→ What you should do
From the line that contains "Where should I" to the end of the entries, copy each line exactly, though the pictures stay out.

→ Record extracts
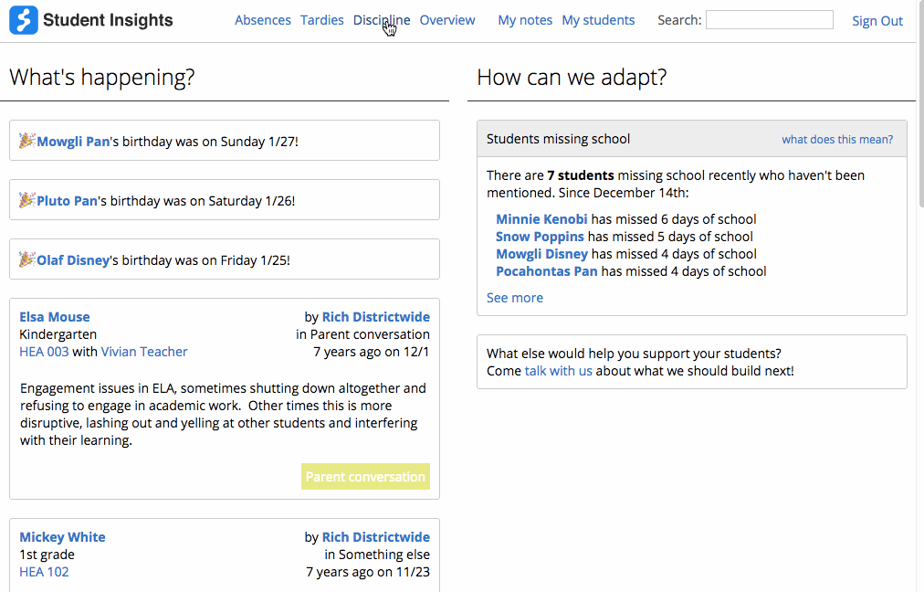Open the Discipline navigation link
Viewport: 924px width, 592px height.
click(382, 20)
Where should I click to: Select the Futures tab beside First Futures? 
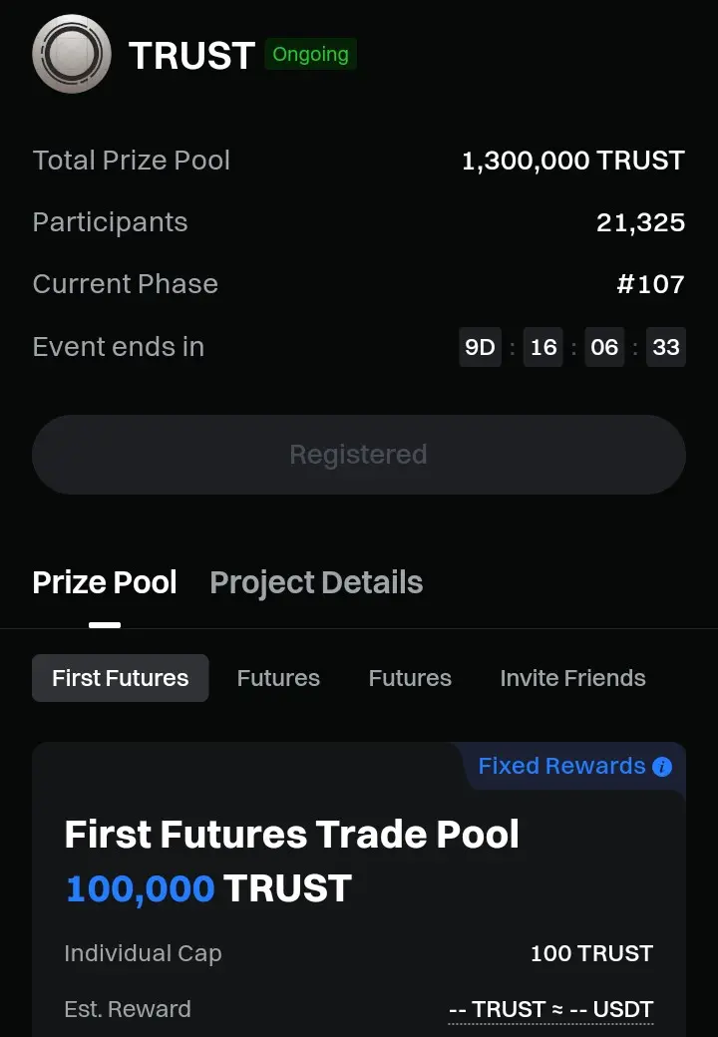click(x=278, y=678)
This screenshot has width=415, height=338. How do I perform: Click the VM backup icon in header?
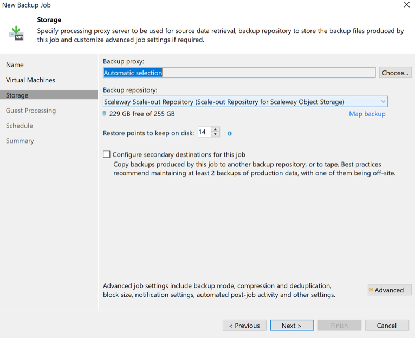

→ Answer area
Where should I click to: Select the Futures tab beside First Futures? 
click(x=278, y=678)
This screenshot has width=415, height=338. How do I perform: Click the VM backup icon in header?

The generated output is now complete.